The Dictionary might be useful not just for forecasting, but also for other contexts where precisely defined AI terms are important. We open-sourced it in order to allow people to experiment with such use cases. If you do so in a substantial way, please let us know.

How to use the dictionary

If you use the Dictionary for forecasting purposes, please reference it to help establish it as a standard of interpretation.One way of doing this is by appending the tag [ai-dict-vX.Y.Z] at the end of the relevant stringFor example:

I predict that image classification will be made robust against unrestricted adversarial examples by 2023. [ai-dict-v2]

or

Will there be a superhuman Starcraft agent trained using less than $10.000 of publicly available compute by 2025? [ai-dict-v0.4]

In some cases you might want to tweak or change the definitions of a term to match a particular use case, thereby departing from the Dictionary convention. If so, then you SHOULD mark the terms receiving a non-standard interpretation with the “^” symbol. For example:

I expect unsupervised language models to be human-level^ by 2024. [ai-dict-v1.3]

You might also want to add the following notice:

For purposes of resolution, these terms are interpreted in accordance with the Technical AI Forecasting Resolution Dictionary vX.Y.Z, available at ai-dict.com.
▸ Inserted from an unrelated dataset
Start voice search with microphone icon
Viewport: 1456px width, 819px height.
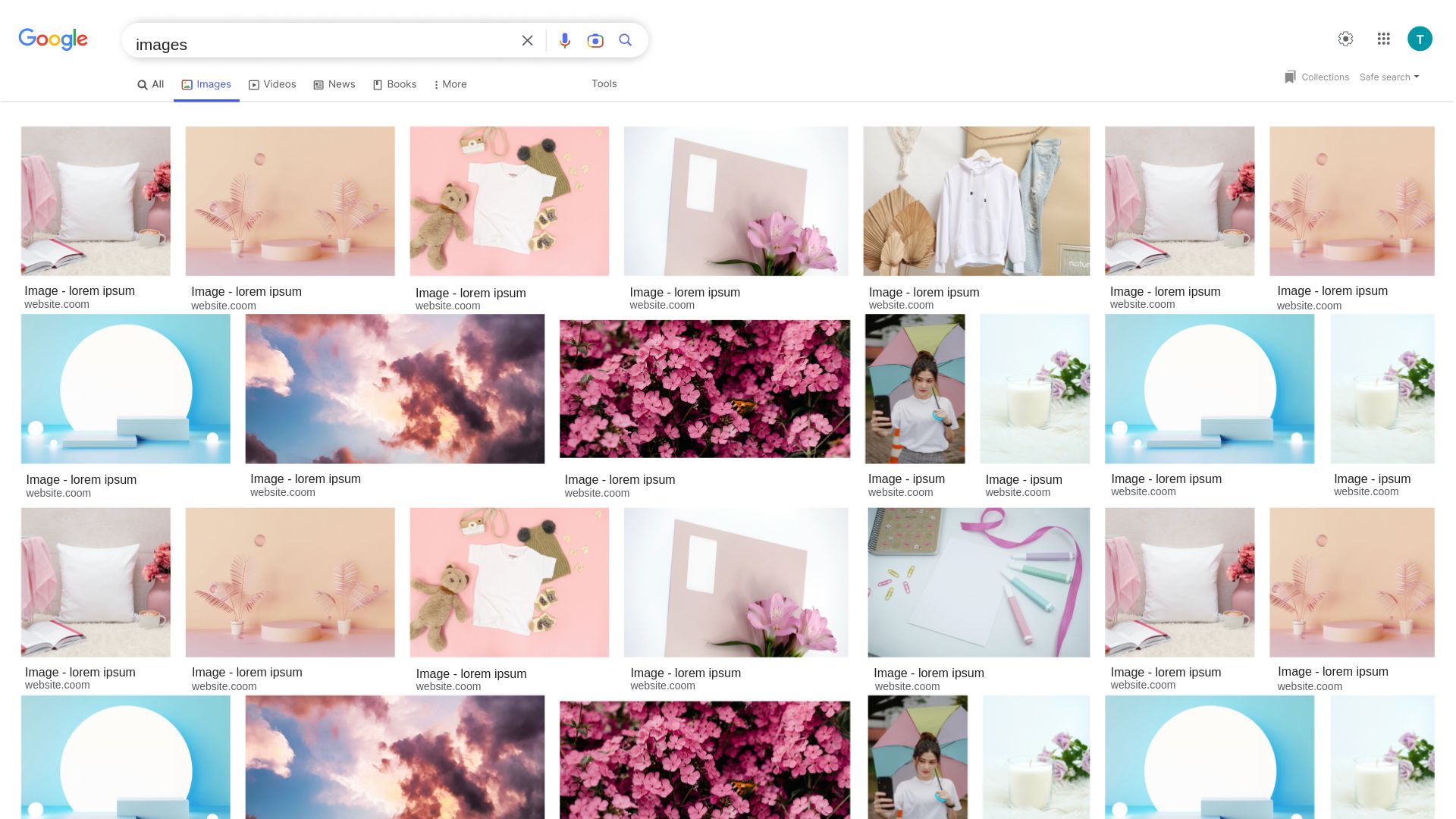click(564, 40)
Any term whose interpretation deliberately departs from this standard has been marked with a ^.”

How to contribute to the dictionary

The AI Forecasting Dictionary is open-source, and you can contribute by making pull-requests to our GitHub or suggestions in the Google Doc version (more details here). We especially welcome:

  • Attempts to introduce novel definitions that capture important terms in AI (current examples include: “module”, “transformative AI” and “compute (training)”)

  • Examples of forecasting questions which you wrote and which ended up solving/​making progress on some tricky piece of operationalisation, such that others can build on that progress


Footnotes

[1] Some people might be compelled by an analogy to mathematics here: most of the work often lies in setting up the right formalism and problem formulation rather than in the actual proof (for example, Nash’s original fixed point theorems in game theory aren’t that difficultle once the set-up is in place, but realising why and how this kind of set-up was applicable to a large class of important problems was highly non-trivial).

[2] English Common Law is the clear example of how definitions and policies evolve over time to crystallize judgements and wisdom.